The interior is strikingly elongated, measuring roughly 36 metres by just over 12 metres, which gives the enclosed space an almost corridor-like quality compared to the more familiar circular ringforts found across Ireland. It sits on a natural rise in gently rolling pastureland, and from that elevated position the silhouette of Knocknarea, the great cairn-topped hill above Strandhill, is visible on the horizon.

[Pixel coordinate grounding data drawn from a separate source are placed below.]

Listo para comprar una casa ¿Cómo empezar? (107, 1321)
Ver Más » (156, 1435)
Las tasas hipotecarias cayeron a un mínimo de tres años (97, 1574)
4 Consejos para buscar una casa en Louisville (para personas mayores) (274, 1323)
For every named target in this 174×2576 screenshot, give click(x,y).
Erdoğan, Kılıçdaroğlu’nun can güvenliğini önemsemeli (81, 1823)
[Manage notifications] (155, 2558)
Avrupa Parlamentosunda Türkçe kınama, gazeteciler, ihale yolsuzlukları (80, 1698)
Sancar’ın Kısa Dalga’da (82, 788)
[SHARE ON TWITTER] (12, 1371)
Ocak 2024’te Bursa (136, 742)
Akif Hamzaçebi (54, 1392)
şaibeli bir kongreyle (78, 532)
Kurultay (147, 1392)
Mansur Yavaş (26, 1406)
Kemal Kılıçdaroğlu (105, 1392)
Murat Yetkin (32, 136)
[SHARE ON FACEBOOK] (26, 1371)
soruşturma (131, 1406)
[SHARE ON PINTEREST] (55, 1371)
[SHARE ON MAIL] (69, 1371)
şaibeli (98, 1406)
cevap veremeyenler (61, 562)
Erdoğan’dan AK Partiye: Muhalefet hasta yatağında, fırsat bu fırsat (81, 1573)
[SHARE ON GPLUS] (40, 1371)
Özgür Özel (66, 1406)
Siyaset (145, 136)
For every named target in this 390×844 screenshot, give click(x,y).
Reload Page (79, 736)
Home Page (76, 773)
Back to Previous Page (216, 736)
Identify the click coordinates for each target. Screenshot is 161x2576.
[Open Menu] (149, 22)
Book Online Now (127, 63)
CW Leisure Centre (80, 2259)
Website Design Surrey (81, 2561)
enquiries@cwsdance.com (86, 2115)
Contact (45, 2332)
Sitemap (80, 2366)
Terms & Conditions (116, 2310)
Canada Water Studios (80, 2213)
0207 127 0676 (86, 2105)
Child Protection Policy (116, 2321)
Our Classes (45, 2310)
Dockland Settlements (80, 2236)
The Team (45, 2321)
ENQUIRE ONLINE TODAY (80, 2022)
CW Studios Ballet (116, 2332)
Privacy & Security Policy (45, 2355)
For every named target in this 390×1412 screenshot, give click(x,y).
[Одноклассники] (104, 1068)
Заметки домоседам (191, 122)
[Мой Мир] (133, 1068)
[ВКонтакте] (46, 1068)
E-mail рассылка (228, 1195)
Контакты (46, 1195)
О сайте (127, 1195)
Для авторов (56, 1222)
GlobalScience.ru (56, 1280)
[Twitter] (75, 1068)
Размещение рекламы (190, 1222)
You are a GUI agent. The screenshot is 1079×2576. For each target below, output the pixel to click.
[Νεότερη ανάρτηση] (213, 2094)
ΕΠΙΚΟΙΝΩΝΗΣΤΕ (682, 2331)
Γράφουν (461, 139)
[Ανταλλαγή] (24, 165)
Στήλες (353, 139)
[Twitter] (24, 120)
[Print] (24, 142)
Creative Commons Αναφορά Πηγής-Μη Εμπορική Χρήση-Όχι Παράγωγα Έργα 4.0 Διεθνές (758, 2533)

The site is a bivallate ringfort, meaning it has two concentric lines of earthen defence rather than one. A ringfort, or rath, was typically a farmstead of the early medieval period, roughly 500 to 1000 AD, with the enclosing banks serving as much to keep livestock in and predators out as to provide any serious military protection. Here, an inner bank stands some 2.2 metres high and 7 metres wide, a substantial construction that would have taken considerable communal effort to raise. Beyond it lies an external ditch, 4 metres across, and then a lower outer bank, 3.2 metres wide and just 0.6 metres high. What the site lacks is any visible trace of an entrance or of a second ditch outside the outer bank, both features commonly found elsewhere. Whether those elements were never built, or have simply been lost to centuries of ploughing and weathering, is not recorded.